Friday, 21 November 2008

Null Reference checking, functional style

I love Extension methods. I only wish I could pull one out of my computer, so that I could give it a great big hug. Anyway ... That little outburst was prompted by the way that extension methods helped me out with an elegant solution when I needed to do a null reference check on a variable.

We've all written code like

variable = SomeMethodThatMightReturnNull();

if (variable == null) 
{
	throw new ExceptionIndicatingTheNullness();
}

which is alright, but don't you think there are too many curly braces there? You don't? Well, I suppose there are only two, but wouldn't it be more elegant if there were none?

I've written before about a nice feature of extension methods: because they are effectively static methods you can call one on a null reference, and it doesn't blow up. Instead it just passes the null value through into the method.

So we can create this:

public static class FluentMethodExtensions
{
    public static T EnsureNotNull<T>(this T instance, Func<Exception> exceptionBuilder) where T : class
    {
        if (instance == null)
        {
            throw exceptionBuilder();
        }
        return instance;
    }
}

(Note the where constraint on the method (line 3): we need that so that we can do the null comparison in line 5.)

With that in place we can zap those curly braces:

variable = SomeMethodThatMightReturnNull().EnsureNotNull(() => new ExceptionIndicatingTheNullness());

How about that then?

Of course, the usual reason for throwing your own custom exception is so that you can include helpful details about the problem. In that case you might want to create some overloads to EnsureNotNull.

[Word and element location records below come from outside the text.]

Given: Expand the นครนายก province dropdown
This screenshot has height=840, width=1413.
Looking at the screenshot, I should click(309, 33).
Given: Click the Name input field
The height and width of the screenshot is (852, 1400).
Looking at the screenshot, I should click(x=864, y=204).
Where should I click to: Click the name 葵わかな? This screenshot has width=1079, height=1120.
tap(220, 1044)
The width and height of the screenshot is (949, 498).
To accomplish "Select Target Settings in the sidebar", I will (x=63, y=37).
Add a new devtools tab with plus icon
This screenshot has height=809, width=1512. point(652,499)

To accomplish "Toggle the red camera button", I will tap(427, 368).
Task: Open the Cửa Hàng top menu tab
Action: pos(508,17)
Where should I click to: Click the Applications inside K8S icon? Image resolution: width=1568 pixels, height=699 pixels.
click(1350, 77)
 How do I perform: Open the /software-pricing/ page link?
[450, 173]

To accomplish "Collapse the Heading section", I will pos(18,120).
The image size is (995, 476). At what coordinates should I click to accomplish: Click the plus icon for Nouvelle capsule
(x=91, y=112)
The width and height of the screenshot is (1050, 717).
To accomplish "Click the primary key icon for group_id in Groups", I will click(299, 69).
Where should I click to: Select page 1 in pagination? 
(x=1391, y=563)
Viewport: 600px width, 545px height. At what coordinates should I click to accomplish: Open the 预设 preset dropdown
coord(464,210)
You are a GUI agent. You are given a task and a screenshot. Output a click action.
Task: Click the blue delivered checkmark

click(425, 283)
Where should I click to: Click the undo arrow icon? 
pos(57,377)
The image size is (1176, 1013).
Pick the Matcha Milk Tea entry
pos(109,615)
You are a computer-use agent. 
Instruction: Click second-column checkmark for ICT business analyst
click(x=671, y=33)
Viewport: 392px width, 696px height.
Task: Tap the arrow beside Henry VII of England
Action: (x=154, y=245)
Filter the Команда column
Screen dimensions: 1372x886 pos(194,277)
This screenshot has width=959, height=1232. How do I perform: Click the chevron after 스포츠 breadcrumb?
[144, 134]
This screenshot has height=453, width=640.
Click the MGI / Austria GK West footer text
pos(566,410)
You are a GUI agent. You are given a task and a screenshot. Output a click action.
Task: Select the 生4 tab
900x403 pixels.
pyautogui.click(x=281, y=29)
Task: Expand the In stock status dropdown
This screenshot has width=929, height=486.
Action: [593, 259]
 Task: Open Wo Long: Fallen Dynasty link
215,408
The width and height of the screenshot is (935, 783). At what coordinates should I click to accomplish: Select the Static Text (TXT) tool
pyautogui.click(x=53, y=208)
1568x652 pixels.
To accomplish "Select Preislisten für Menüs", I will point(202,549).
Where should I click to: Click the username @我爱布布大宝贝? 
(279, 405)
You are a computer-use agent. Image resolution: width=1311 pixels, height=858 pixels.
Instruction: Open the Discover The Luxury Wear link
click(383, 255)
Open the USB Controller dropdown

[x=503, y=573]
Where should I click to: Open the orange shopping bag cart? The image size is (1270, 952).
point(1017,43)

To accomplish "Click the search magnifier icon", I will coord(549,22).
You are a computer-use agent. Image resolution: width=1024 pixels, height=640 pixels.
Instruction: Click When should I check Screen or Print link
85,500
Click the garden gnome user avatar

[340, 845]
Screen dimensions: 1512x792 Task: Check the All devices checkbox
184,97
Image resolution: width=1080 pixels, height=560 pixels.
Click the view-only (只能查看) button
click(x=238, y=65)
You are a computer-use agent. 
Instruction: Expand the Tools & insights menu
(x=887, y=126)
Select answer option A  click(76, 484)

How about this one, intended to allow you to pass through parameters so that you can build them into a message using string.Format:

public static T EnsureNotNull<T>(this T instance, Func<object[], Exception> exceptionBuilder, params object[] exceptionMessageParameters) where T : class
{
    if (instance == null)
    {
        throw exceptionBuilder(exceptionMessageParameters);
    }

    return instance;
}

You use it like so:

// ...
Range range = GetRange(workbook, rangeName)
                .EnsureNotNull(BuildInvalidRangeNameException, rangeName);
// ...

private ExcelException BuildInvalidRangeNameException(object[] exceptionParameters)
{
    return new ExcelException(string.Format("Named range {0} does not exist.", exceptionParameters));
}

You can create your own. Go on. Try it. It's fun.